Les députés communistes qui, en septembre proposaient une paix qui auraient laissé intactes la puissance et l'économie française, en même temps qu'elle aurait épargné bien des vies humaines et des destructions, furent jetés en prison et aujourd'hui ceux qui ont fait cette criminelle besogne sont acculés à la paix après la défaite."

Soumis aux autorités allemandes comme un numéro modèle de l'Humanité légale, ce numéro rappelle que les députés communistes ont été emprisonnés parce qu'ils avaient demandé l'organisation d'un vote du Parlement en faveur d'une "paix juste, loyale et durable que du fond de leur cœur souhaitent tous nos concitoyens" dans une lettre remise au président de la Chambre quelques jours après la victoire des armées allemandes et soviétiques en Pologne.

 
Armistice franco-allemand

Demandé le 17 juin 1940 par le Gouvernement Pétain, l'armistice franco-allemand est signé le 22 juin.

Dans l'attente des négociations portant sur un traité de Paix, cet armistice impose au pays vaincu l'occupation d'une zone couvrant les trois-cinquièmes de son territoire et comprenant sa capitale, le maintien en captivité de 1,5 million prisonniers de guerre, la démobilisation et le désarmement de ses forces armées, et enfin le paiement d'une indemnité journalière dont le montant sera fixé quelques semaines tard à 400 millions francs et représentera pour le budget français un prélèvement massif et abusif relevant plus des réparations de guerre que de l'entretien d'une armée d'occupation.
 
Dans une allocution prononcée le lendemain à la radio de Londres, le Général de Gaulle déclare que cet armistice est une véritable "capitulation" et que de ce fait le Gouvernement Pétain a perdu toute légitimité :

"L'armistice accepté par le gouvernement de Bordeaux est une capitulation.
Cette capitulation a été signée avant que soient épuisés tous les moyens de résistance. Cette capitulation livre à l'ennemi qui les emploiera contre nos alliés nos armes, nos avions, nos navires, notre or. Cette capitulation asservit complètement la France et place le gouvernement de Bordeaux sous la dépendance immédiate et directe des Allemands et des Italiens.
Il n'existe donc plus sur le territoire de la France métropolitaine de gouvernement indépendant susceptible de soutenir au dehors les intérêts de la France et ceux des Français."

Pour connaître la réaction du PCF à la défaite de la France et à l'occupation allemande qui en est la conséquence, il suffit de lire l'Humanité du 24 juin 1940 et son article leader intitulé... "Construire la paix" :

"L'armistice est signé.
Ah, certes nous serrons les poings à la pensée qu'une autre paix eut pu être conclue en Septembre-Octobre dernier comme la proposaient les Communistes.
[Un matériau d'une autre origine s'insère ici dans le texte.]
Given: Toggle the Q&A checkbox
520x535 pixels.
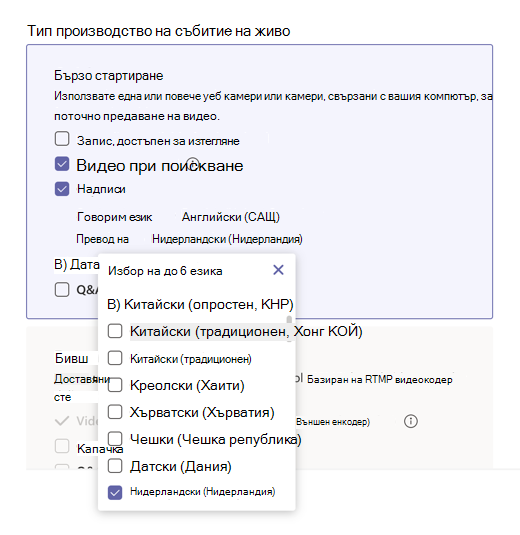Looking at the screenshot, I should tap(62, 290).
Mais à cette époque Daladier jugeait que les ordres de la Cité de Londres devaient être obéis.
Construire la Paix ! Voilà donc la tâche urgente.
Nous savons bien, nous autres communistes, qu'il n'y aura de paix véritable que lorsque auront été extirpées les racines profondes de la guerre. LA PAIX C'EST LE SOCIALISME.
Lutter pour la paix, c'est coordonner l'action des prolétaires de tous les pays dans la lutte pour la victoire du socialisme, de ce socialisme dont l'URSS offre au monde le resplendissant exemple. Tel est notre but.
Préparer cette paix implique que la France est un gouvernement capable de comprendre et de traduire les aspirations populaires. La France de juin 1940 ne possède pas un [tel] gouvernement. [...]
Pour négocier la paix, il faut pouvoir parler au nom du peuple. On ne parle pas au nom du peuple quand on tient en prison et dans les camps des milliers de militants du peuple. Seul, sera digne de négocier une paix équitable, le gouvernement qui rendra au prolétariat ses droits et sa liberté. [...]
Que disparaissent les fauteurs de guerre, les responsables du désastre, les valets de la Cité de Londres : PLACE AU PEUPLE !".
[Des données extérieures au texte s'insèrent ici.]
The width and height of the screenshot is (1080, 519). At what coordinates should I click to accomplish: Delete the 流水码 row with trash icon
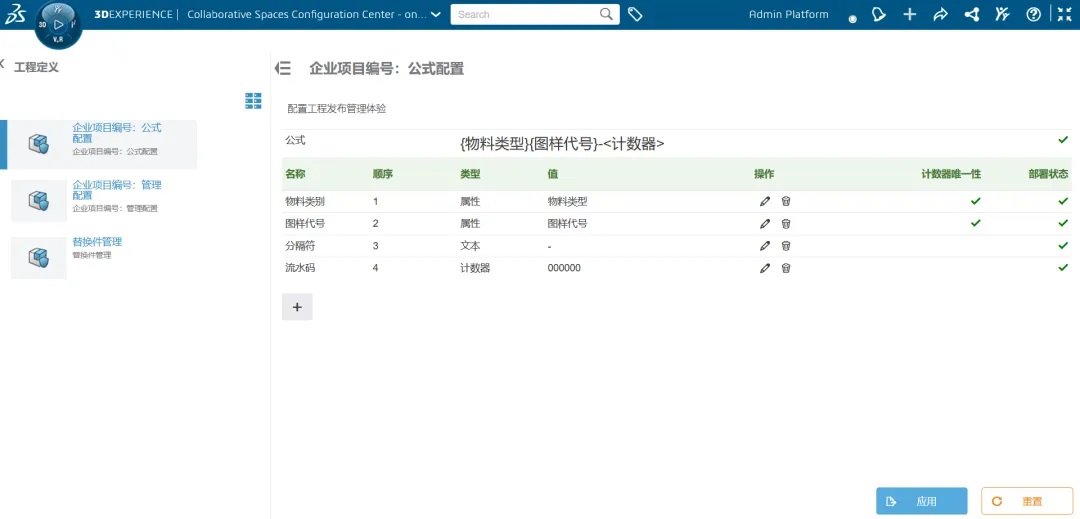click(x=786, y=268)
Dans ce texte approuvant l'armistice franco-allemand, l'Humanité affirme que seul le Parti communiste est en mesure de négocier avec Hitler "une paix véritable" ou encore une "paix équitable" car il est le seul Parti à s'être opposé à la guerre et à pouvoir en outre bénéficier du soutien de l'URSS, alliée de l'Allemagne.

Ajoutons quatre remarques supplémentaires.
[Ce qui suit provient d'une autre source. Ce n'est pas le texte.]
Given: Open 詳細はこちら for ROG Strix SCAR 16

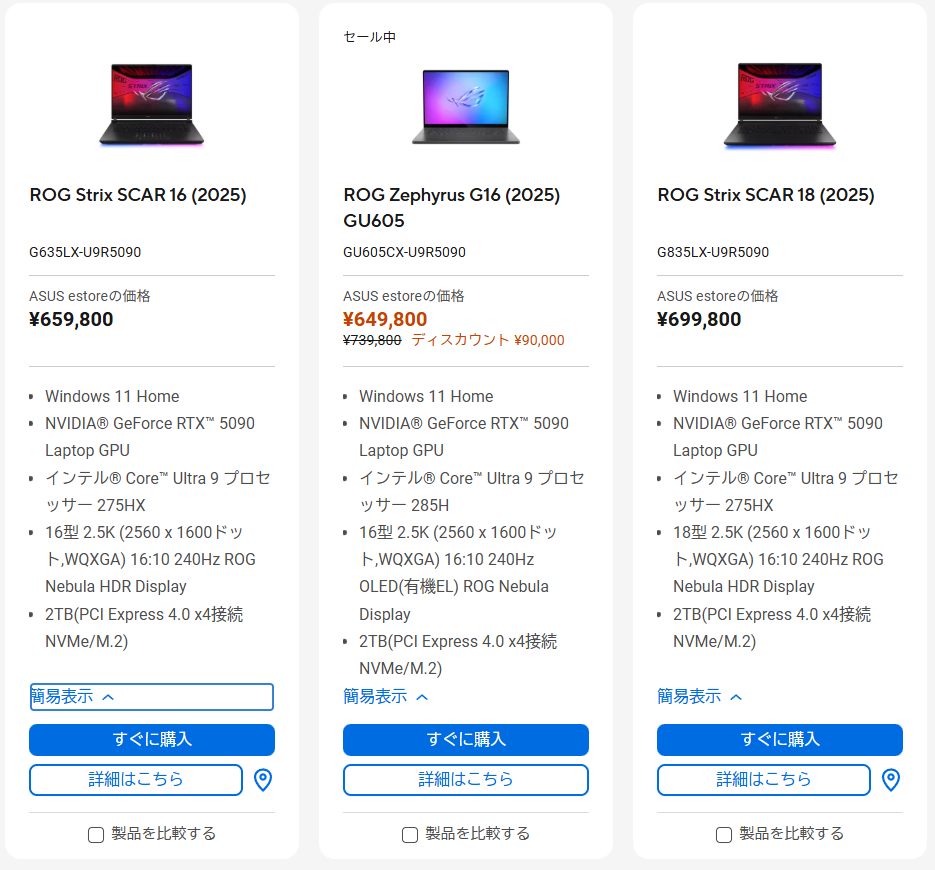Looking at the screenshot, I should [x=136, y=779].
Tout d'abord, l'Humanité rappelle l'initiative pacifiste des députés communistes à la fin de la Campagne de Pologne et en attribue l'échec à la soumission du gouvernement français aux "ordres de la Cité de Londres".

Ensuite, formulé dans le but de prouver que les communistes sont des pacifistes de la première heure, ce rappel est aussi une dénonciation implicite du Maréchal Pétain qui est accusé par la propagande communiste de n'être qu'un belliciste au service du capitalisme français et anglais dont l'engagement tardif en faveur de la Paix n'est qu'un opportunisme.

C'est d'ailleurs pour mettre en avant le bellicisme de ce dernier que le texte décrit le président du Conseil ainsi que les membres de son Gouvernement de Paix comme des "fauteurs de guerre" (impérialisme français) et des "valets de la Cité de Londres" (impérialisme anglais).

De plus, toujours dans le but de montrer que seul le projet pacifiste du Parti communiste est légitime, l'Humanité plaide pour une "paix équitable" ou encore une "paix véritable" par opposition à une paix inéquitable ou à une fausse paix négociée par le Maréchal Pétain.

Enfin, par son contenu, cet article est en totale conformité avec le projet défendu par les communistes depuis le début du conflit à savoir la Paix par la Révolution socialiste ("LA PAIX C'EST LE SOCIALISME").


Défaitisme révolutionnaire

Preuve que le pacifisme des communistes était en réalité synonyme de défaitisme révolutionnaire, les Instructions que le Parti communiste a envoyées à ses cadres en juillet 1940 pour guider leur action dans une France défaite et occupée par les nazis :

"L'impérialisme français vient de subir sa plus grande défaite de l'Histoire.
Résultat et suite logique de Munich : trahison et politique réactionnaire.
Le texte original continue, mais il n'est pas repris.